Records excerpted from a collection

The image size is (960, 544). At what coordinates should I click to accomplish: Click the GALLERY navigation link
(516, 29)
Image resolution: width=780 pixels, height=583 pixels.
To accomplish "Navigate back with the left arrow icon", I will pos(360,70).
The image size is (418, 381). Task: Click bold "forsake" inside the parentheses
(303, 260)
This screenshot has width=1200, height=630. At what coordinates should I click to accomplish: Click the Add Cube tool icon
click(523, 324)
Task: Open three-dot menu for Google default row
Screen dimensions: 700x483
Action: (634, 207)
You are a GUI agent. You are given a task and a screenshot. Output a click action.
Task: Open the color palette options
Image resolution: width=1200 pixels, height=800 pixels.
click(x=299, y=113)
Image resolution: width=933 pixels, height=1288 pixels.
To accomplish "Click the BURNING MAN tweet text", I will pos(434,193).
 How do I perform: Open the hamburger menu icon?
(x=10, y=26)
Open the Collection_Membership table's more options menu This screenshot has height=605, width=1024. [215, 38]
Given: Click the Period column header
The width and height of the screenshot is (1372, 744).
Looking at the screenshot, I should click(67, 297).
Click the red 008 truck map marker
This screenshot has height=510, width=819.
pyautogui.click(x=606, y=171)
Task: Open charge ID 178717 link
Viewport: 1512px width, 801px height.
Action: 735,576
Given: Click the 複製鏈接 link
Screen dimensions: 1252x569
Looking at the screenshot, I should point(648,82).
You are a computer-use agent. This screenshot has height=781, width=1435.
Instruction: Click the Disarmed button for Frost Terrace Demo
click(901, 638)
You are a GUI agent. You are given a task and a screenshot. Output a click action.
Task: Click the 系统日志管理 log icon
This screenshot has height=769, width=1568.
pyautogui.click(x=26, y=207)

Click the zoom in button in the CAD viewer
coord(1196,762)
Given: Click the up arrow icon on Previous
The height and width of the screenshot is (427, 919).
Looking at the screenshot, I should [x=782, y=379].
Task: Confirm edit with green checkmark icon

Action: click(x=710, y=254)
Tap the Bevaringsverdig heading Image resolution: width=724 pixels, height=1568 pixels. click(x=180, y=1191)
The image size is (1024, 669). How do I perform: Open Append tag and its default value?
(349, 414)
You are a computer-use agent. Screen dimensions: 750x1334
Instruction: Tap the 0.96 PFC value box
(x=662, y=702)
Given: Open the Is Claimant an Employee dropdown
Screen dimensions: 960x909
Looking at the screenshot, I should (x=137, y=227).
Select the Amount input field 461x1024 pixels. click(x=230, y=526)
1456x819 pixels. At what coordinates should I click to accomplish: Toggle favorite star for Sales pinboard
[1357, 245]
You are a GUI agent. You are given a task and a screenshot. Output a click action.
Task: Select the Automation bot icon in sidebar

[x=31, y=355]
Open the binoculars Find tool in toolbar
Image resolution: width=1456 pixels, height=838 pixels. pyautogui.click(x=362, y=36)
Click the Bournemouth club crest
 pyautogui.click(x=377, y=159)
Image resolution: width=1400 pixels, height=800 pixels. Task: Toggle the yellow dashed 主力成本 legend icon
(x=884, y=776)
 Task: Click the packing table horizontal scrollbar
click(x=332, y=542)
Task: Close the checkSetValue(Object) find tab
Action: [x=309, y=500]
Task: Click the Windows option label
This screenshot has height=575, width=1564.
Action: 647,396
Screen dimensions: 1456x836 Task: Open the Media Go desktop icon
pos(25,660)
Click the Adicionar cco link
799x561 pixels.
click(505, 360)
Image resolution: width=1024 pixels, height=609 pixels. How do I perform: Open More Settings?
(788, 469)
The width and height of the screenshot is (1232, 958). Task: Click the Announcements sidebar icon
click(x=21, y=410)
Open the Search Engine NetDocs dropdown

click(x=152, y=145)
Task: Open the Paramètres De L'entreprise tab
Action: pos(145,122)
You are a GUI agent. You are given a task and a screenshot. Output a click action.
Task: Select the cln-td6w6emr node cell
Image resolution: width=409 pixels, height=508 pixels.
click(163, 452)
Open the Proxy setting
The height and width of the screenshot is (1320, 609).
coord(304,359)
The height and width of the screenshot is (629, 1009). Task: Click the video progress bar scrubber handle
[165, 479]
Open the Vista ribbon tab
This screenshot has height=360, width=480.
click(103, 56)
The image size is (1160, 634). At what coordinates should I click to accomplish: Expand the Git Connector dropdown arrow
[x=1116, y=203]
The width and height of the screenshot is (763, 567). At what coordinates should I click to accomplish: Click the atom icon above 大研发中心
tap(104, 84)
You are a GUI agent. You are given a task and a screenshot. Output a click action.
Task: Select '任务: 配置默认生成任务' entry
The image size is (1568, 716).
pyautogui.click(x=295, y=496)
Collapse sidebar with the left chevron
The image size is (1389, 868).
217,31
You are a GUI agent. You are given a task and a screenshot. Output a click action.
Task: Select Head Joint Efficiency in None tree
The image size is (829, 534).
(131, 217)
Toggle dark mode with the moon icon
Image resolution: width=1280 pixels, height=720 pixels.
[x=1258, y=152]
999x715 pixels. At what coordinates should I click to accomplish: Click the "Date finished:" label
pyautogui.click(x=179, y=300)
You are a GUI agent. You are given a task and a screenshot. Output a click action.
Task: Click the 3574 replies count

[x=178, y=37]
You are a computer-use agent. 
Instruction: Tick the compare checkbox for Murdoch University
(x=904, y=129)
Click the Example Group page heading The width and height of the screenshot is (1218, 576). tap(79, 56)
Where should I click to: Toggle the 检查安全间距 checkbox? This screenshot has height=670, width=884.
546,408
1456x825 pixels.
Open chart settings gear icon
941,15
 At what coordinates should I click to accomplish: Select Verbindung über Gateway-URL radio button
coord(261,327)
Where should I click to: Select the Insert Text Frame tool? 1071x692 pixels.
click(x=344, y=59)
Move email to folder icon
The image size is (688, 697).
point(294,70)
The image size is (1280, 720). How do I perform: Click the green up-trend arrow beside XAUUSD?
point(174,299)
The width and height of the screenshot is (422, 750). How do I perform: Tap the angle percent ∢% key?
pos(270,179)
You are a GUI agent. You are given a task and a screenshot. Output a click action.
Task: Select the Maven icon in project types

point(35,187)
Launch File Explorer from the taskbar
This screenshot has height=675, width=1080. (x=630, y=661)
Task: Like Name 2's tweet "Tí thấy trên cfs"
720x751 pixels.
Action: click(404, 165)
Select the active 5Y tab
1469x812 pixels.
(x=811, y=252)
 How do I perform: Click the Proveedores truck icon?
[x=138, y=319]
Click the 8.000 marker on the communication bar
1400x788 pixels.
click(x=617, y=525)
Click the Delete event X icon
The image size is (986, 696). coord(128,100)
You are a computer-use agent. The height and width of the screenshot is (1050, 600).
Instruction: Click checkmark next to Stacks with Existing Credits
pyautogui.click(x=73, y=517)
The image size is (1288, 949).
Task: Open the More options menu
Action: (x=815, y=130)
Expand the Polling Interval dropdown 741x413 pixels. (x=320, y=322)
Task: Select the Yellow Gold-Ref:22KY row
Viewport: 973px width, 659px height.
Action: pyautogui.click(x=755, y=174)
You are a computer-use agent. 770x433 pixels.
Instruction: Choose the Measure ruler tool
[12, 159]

What is required - All of the entries need to be reproduced exactly; please write them out.

Task answer -
The image size is (960, 544). At what coordinates should I click to accomplish: Click the GALLERY navigation link
(516, 29)
Image resolution: width=780 pixels, height=583 pixels.
To accomplish "Navigate back with the left arrow icon", I will pos(360,70).
The image size is (418, 381). Task: Click bold "forsake" inside the parentheses
(303, 260)
This screenshot has width=1200, height=630. At what coordinates should I click to accomplish: Click the Add Cube tool icon
click(523, 324)
Task: Open three-dot menu for Google default row
Screen dimensions: 700x483
Action: (634, 207)
You are a GUI agent. You are given a task and a screenshot. Output a click action.
Task: Open the color palette options
Image resolution: width=1200 pixels, height=800 pixels.
click(x=299, y=113)
Image resolution: width=933 pixels, height=1288 pixels.
To accomplish "Click the BURNING MAN tweet text", I will pos(434,193).
 How do I perform: Open the hamburger menu icon?
(x=10, y=26)
Open the Collection_Membership table's more options menu This screenshot has height=605, width=1024. [215, 38]
Given: Click the Period column header
The width and height of the screenshot is (1372, 744).
Looking at the screenshot, I should click(67, 297).
Click the red 008 truck map marker
This screenshot has height=510, width=819.
pyautogui.click(x=606, y=171)
Task: Open charge ID 178717 link
Viewport: 1512px width, 801px height.
Action: 735,576
Given: Click the 複製鏈接 link
Screen dimensions: 1252x569
Looking at the screenshot, I should point(648,82).
You are a computer-use agent. This screenshot has height=781, width=1435.
Instruction: Click the Disarmed button for Frost Terrace Demo
click(901, 638)
You are a GUI agent. You are given a task and a screenshot. Output a click action.
Task: Click the 系统日志管理 log icon
This screenshot has height=769, width=1568.
pyautogui.click(x=26, y=207)

Click the zoom in button in the CAD viewer
coord(1196,762)
Given: Click the up arrow icon on Previous
The height and width of the screenshot is (427, 919).
Looking at the screenshot, I should [x=782, y=379].
Task: Confirm edit with green checkmark icon

Action: click(x=710, y=254)
Tap the Bevaringsverdig heading Image resolution: width=724 pixels, height=1568 pixels. click(x=180, y=1191)
The image size is (1024, 669). How do I perform: Open Append tag and its default value?
(349, 414)
You are a computer-use agent. Screen dimensions: 750x1334
Instruction: Tap the 0.96 PFC value box
(x=662, y=702)
Given: Open the Is Claimant an Employee dropdown
Screen dimensions: 960x909
Looking at the screenshot, I should (x=137, y=227).
Select the Amount input field 461x1024 pixels. click(x=230, y=526)
1456x819 pixels. At what coordinates should I click to accomplish: Toggle favorite star for Sales pinboard
[1357, 245]
You are a GUI agent. You are given a task and a screenshot. Output a click action.
Task: Select the Automation bot icon in sidebar

[x=31, y=355]
Open the binoculars Find tool in toolbar
Image resolution: width=1456 pixels, height=838 pixels. pyautogui.click(x=362, y=36)
Click the Bournemouth club crest
 pyautogui.click(x=377, y=159)
Image resolution: width=1400 pixels, height=800 pixels. Task: Toggle the yellow dashed 主力成本 legend icon
(x=884, y=776)
 Task: Click the packing table horizontal scrollbar
click(x=332, y=542)
Task: Close the checkSetValue(Object) find tab
Action: [x=309, y=500]
Task: Click the Windows option label
This screenshot has height=575, width=1564.
Action: 647,396
Screen dimensions: 1456x836 Task: Open the Media Go desktop icon
pos(25,660)
Click the Adicionar cco link
799x561 pixels.
click(505, 360)
Image resolution: width=1024 pixels, height=609 pixels. How do I perform: Open More Settings?
(788, 469)
The width and height of the screenshot is (1232, 958). Task: Click the Announcements sidebar icon
click(x=21, y=410)
Open the Search Engine NetDocs dropdown

click(x=152, y=145)
Task: Open the Paramètres De L'entreprise tab
Action: pos(145,122)
You are a GUI agent. You are given a task and a screenshot. Output a click action.
Task: Select the cln-td6w6emr node cell
Image resolution: width=409 pixels, height=508 pixels.
click(163, 452)
Open the Proxy setting
The height and width of the screenshot is (1320, 609).
coord(304,359)
The height and width of the screenshot is (629, 1009). Task: Click the video progress bar scrubber handle
[165, 479]
Open the Vista ribbon tab
This screenshot has height=360, width=480.
click(103, 56)
The image size is (1160, 634). At what coordinates should I click to accomplish: Expand the Git Connector dropdown arrow
[x=1116, y=203]
The width and height of the screenshot is (763, 567). At what coordinates should I click to accomplish: Click the atom icon above 大研发中心
tap(104, 84)
You are a GUI agent. You are given a task and a screenshot. Output a click action.
Task: Select '任务: 配置默认生成任务' entry
The image size is (1568, 716).
pyautogui.click(x=295, y=496)
Collapse sidebar with the left chevron
The image size is (1389, 868).
217,31
You are a GUI agent. You are given a task and a screenshot. Output a click action.
Task: Select Head Joint Efficiency in None tree
The image size is (829, 534).
(131, 217)
Toggle dark mode with the moon icon
Image resolution: width=1280 pixels, height=720 pixels.
[x=1258, y=152]
999x715 pixels. At what coordinates should I click to accomplish: Click the "Date finished:" label
pyautogui.click(x=179, y=300)
You are a GUI agent. You are given a task and a screenshot. Output a click action.
Task: Click the 3574 replies count

[x=178, y=37]
You are a computer-use agent. 
Instruction: Tick the compare checkbox for Murdoch University
(x=904, y=129)
Click the Example Group page heading The width and height of the screenshot is (1218, 576). tap(79, 56)
Where should I click to: Toggle the 检查安全间距 checkbox? This screenshot has height=670, width=884.
546,408
1456x825 pixels.
Open chart settings gear icon
941,15
 At what coordinates should I click to accomplish: Select Verbindung über Gateway-URL radio button
coord(261,327)
Where should I click to: Select the Insert Text Frame tool? 1071x692 pixels.
click(x=344, y=59)
Move email to folder icon
The image size is (688, 697).
point(294,70)
The image size is (1280, 720). How do I perform: Click the green up-trend arrow beside XAUUSD?
point(174,299)
The width and height of the screenshot is (422, 750). How do I perform: Tap the angle percent ∢% key?
pos(270,179)
You are a GUI agent. You are given a task and a screenshot. Output a click action.
Task: Select the Maven icon in project types

point(35,187)
Launch File Explorer from the taskbar
This screenshot has height=675, width=1080. (x=630, y=661)
Task: Like Name 2's tweet "Tí thấy trên cfs"
720x751 pixels.
Action: click(404, 165)
Select the active 5Y tab
1469x812 pixels.
(x=811, y=252)
 How do I perform: Click the Proveedores truck icon?
[x=138, y=319]
Click the 8.000 marker on the communication bar
1400x788 pixels.
click(x=617, y=525)
Click the Delete event X icon
The image size is (986, 696). coord(128,100)
You are a computer-use agent. The height and width of the screenshot is (1050, 600).
Instruction: Click checkmark next to Stacks with Existing Credits
pyautogui.click(x=73, y=517)
The image size is (1288, 949).
Task: Open the More options menu
Action: (x=815, y=130)
Expand the Polling Interval dropdown 741x413 pixels. (x=320, y=322)
Task: Select the Yellow Gold-Ref:22KY row
Viewport: 973px width, 659px height.
Action: pyautogui.click(x=755, y=174)
You are a computer-use agent. 770x433 pixels.
Instruction: Choose the Measure ruler tool
[12, 159]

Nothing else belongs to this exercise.